◆ Records contained in a dataset:
● ● ●
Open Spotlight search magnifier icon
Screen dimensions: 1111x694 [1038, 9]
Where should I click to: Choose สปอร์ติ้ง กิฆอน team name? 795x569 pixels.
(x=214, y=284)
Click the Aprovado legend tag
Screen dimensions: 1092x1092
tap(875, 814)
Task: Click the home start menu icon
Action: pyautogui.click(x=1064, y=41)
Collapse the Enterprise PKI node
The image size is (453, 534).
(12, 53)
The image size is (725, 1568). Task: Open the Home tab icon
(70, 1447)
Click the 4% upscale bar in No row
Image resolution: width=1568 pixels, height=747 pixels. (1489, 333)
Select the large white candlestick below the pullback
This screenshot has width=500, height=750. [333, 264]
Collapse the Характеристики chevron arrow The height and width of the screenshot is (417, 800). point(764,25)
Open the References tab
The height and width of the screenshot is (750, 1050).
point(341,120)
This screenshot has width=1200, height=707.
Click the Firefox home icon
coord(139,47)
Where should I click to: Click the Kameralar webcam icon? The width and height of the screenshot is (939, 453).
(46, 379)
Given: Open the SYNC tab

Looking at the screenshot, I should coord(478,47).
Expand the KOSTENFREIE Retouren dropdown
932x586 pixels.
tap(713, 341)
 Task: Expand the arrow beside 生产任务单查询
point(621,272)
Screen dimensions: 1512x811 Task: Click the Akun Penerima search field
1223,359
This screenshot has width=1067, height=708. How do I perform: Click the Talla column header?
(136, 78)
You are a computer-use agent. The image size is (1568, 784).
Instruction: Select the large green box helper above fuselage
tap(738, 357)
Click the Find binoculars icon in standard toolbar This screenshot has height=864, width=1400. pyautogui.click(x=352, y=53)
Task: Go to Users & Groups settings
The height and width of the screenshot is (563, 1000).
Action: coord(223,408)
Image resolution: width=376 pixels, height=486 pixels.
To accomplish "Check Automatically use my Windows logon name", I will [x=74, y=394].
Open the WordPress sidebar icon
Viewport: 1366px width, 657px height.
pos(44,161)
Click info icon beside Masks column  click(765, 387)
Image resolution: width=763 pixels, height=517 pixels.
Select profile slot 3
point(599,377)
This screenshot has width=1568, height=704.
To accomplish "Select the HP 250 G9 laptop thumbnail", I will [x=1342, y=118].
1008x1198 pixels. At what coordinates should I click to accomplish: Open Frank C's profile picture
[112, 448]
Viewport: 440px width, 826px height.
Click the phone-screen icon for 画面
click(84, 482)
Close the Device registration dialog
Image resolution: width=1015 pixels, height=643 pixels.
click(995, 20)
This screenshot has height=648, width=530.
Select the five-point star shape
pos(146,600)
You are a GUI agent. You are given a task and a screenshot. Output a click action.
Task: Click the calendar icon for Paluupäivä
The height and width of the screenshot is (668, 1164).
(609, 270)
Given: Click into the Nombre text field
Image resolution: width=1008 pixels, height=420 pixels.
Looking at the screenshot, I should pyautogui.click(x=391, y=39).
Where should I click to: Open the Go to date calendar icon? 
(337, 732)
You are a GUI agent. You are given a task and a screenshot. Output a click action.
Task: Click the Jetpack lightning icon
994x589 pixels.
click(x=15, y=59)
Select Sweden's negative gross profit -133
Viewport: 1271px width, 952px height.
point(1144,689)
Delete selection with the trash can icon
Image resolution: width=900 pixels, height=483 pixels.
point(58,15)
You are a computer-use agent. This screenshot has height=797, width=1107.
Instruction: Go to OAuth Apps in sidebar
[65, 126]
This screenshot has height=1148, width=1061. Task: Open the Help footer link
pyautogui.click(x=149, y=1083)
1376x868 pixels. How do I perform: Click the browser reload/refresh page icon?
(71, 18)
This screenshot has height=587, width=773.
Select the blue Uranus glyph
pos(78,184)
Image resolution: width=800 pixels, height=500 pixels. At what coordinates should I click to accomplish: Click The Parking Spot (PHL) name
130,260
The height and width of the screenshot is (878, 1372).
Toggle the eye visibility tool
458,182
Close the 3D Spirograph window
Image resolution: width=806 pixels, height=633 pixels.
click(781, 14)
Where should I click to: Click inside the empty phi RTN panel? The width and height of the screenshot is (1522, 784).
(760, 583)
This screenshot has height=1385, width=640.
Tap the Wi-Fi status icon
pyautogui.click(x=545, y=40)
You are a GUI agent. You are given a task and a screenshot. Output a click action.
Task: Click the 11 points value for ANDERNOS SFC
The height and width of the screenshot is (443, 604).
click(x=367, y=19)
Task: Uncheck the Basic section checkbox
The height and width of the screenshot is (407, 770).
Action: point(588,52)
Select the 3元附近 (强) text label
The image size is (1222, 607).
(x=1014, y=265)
● ● ●
◆ WHAT THIS TASK INVOLVES:
Look above for the line containing "This screenshot has width=1067, height=708.". Output from there through the line containing "Given: Click into the Nombre text field", exactly and inclusively.

◆ ANSWER:
This screenshot has width=1067, height=708. How do I perform: Click the Talla column header?
(136, 78)
You are a computer-use agent. The image size is (1568, 784).
Instruction: Select the large green box helper above fuselage
tap(738, 357)
Click the Find binoculars icon in standard toolbar This screenshot has height=864, width=1400. pyautogui.click(x=352, y=53)
Task: Go to Users & Groups settings
The height and width of the screenshot is (563, 1000).
Action: coord(223,408)
Image resolution: width=376 pixels, height=486 pixels.
To accomplish "Check Automatically use my Windows logon name", I will [x=74, y=394].
Open the WordPress sidebar icon
Viewport: 1366px width, 657px height.
pos(44,161)
Click info icon beside Masks column  click(765, 387)
Image resolution: width=763 pixels, height=517 pixels.
Select profile slot 3
point(599,377)
This screenshot has width=1568, height=704.
To accomplish "Select the HP 250 G9 laptop thumbnail", I will [x=1342, y=118].
1008x1198 pixels. At what coordinates should I click to accomplish: Open Frank C's profile picture
[112, 448]
Viewport: 440px width, 826px height.
Click the phone-screen icon for 画面
click(84, 482)
Close the Device registration dialog
Image resolution: width=1015 pixels, height=643 pixels.
click(995, 20)
This screenshot has height=648, width=530.
Select the five-point star shape
pos(146,600)
You are a GUI agent. You are given a task and a screenshot. Output a click action.
Task: Click the calendar icon for Paluupäivä
The height and width of the screenshot is (668, 1164).
(609, 270)
Given: Click into the Nombre text field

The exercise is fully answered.